BEGIN
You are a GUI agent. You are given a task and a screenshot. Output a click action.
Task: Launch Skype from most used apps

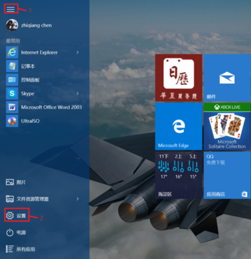[x=12, y=93]
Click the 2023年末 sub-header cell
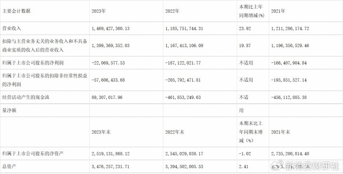Screen dimensions: 343x174 [x=101, y=132]
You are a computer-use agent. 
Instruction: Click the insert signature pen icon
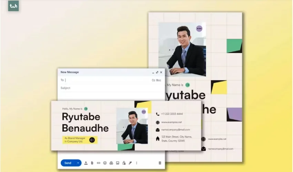(x=130, y=163)
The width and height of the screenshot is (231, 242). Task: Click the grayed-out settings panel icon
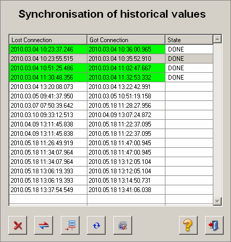[123, 225]
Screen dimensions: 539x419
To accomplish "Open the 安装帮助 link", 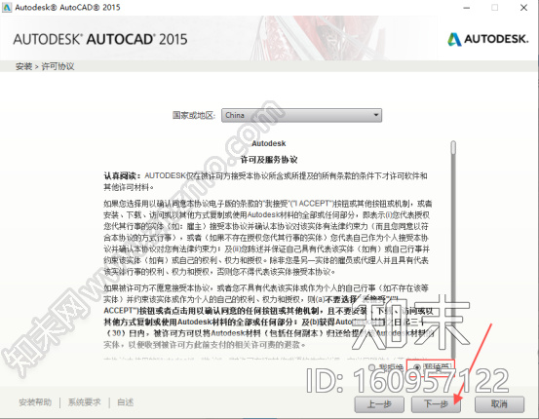I will (x=35, y=401).
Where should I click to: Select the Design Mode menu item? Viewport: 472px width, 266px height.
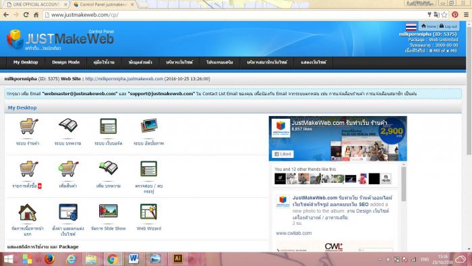(65, 62)
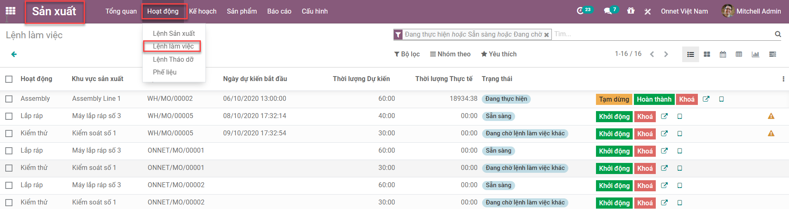The image size is (789, 209).
Task: Open the Báo cáo menu
Action: coord(279,11)
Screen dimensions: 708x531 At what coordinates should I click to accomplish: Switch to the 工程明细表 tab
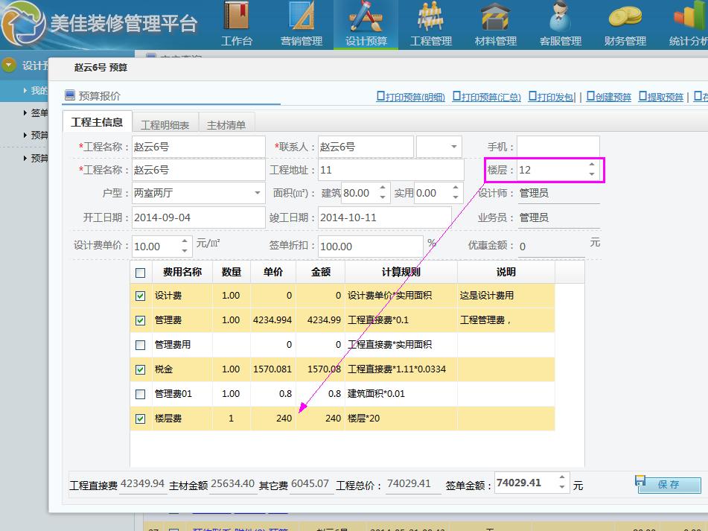(165, 125)
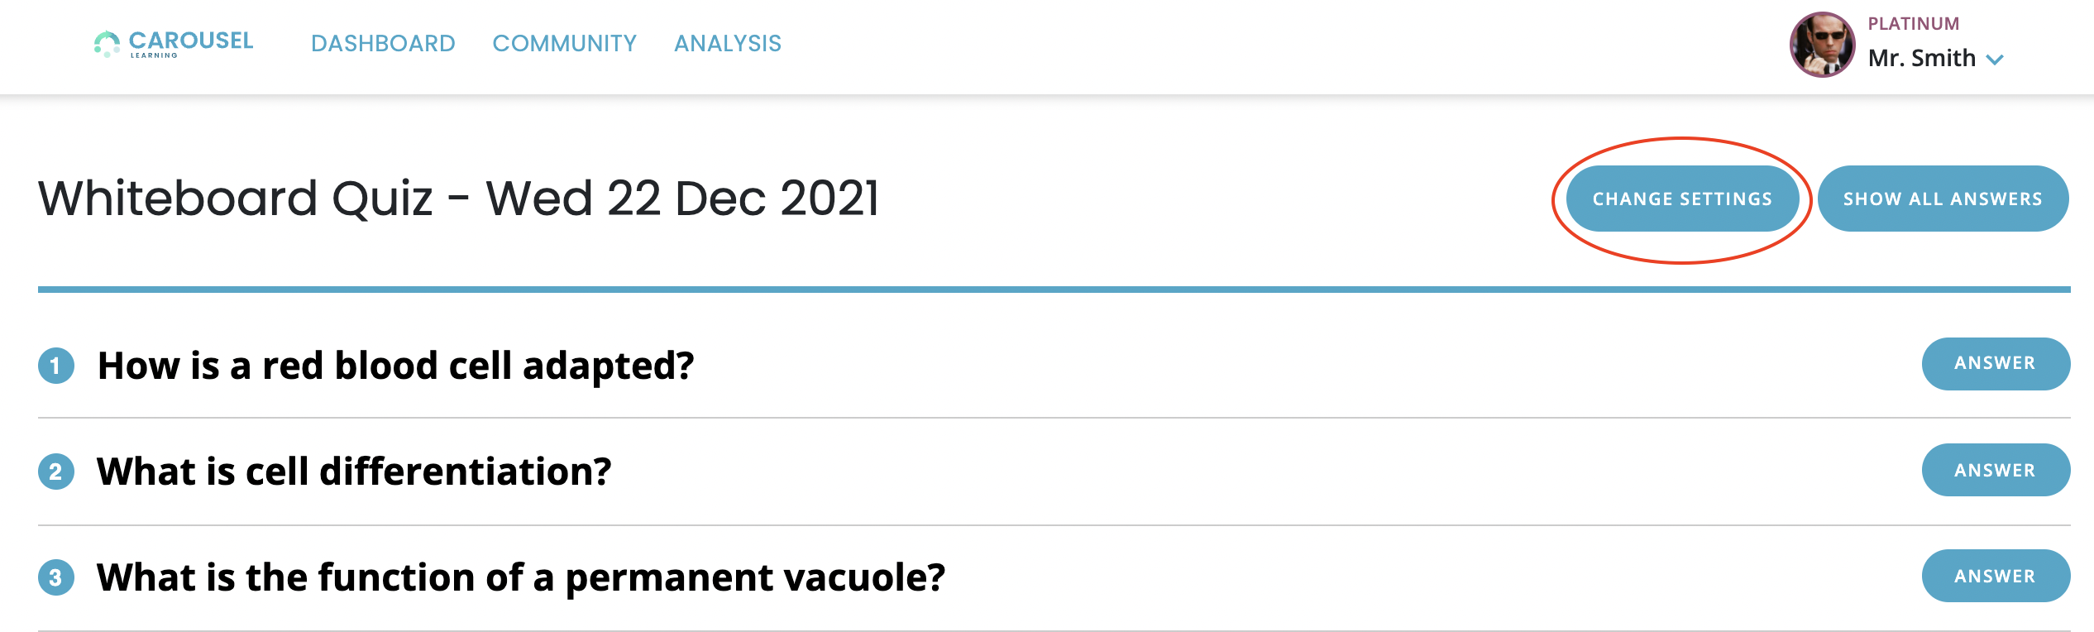Show answer for cell differentiation question
This screenshot has height=632, width=2094.
click(x=1995, y=471)
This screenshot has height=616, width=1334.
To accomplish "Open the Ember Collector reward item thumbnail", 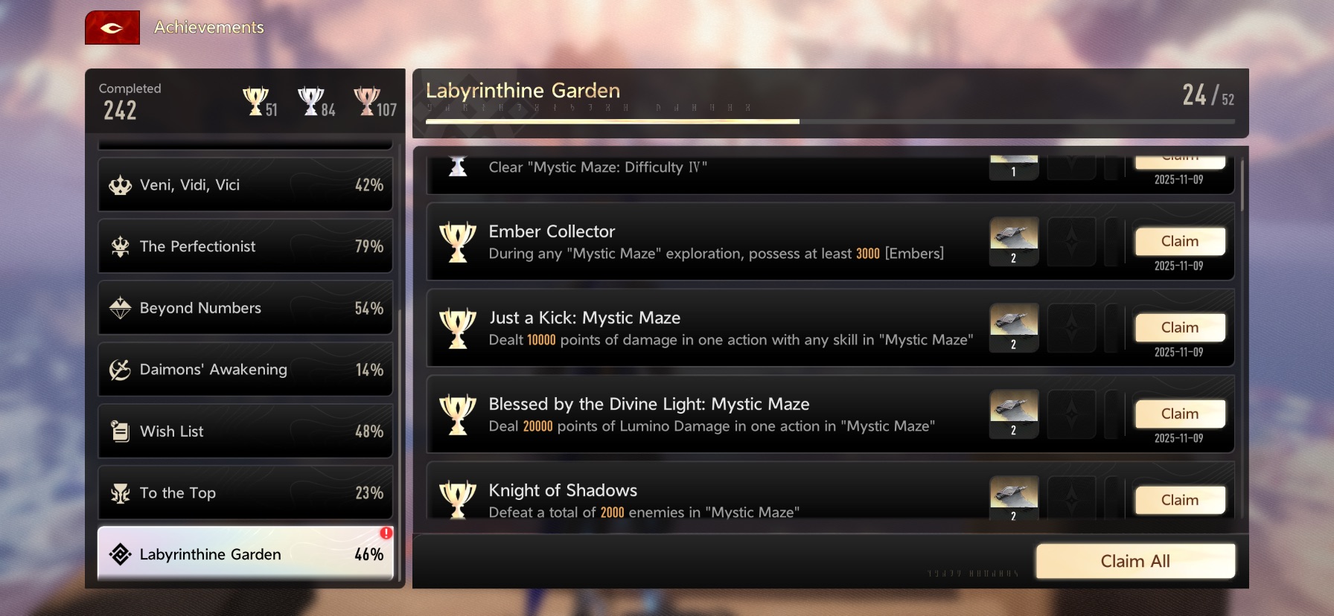I will (1014, 241).
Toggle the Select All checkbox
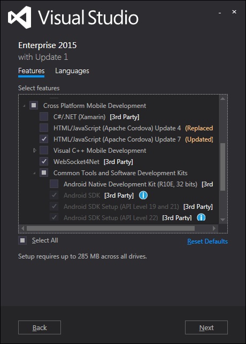 click(x=22, y=240)
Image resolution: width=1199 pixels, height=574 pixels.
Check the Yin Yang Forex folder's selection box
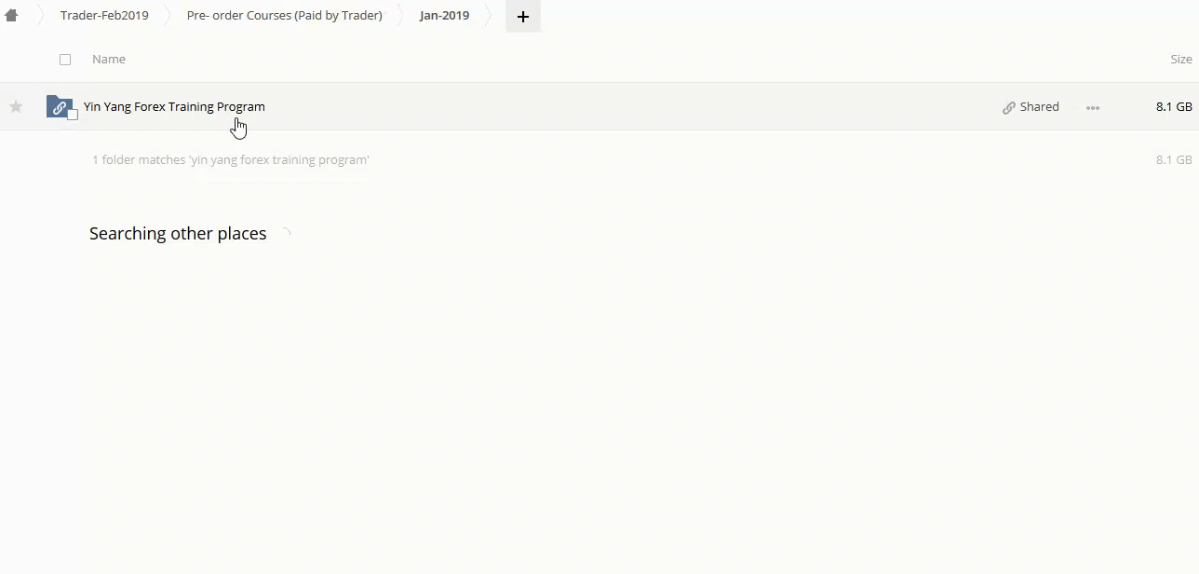pyautogui.click(x=73, y=115)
END
▸ **EXERCISE GOAL**: From the data above, copy each line with the string "agent" in it.

▸ **ANSWER BELOW**:
You are a GUI agent. You are given a task and a screenshot. Output a click action.
You are a computer-use agent. 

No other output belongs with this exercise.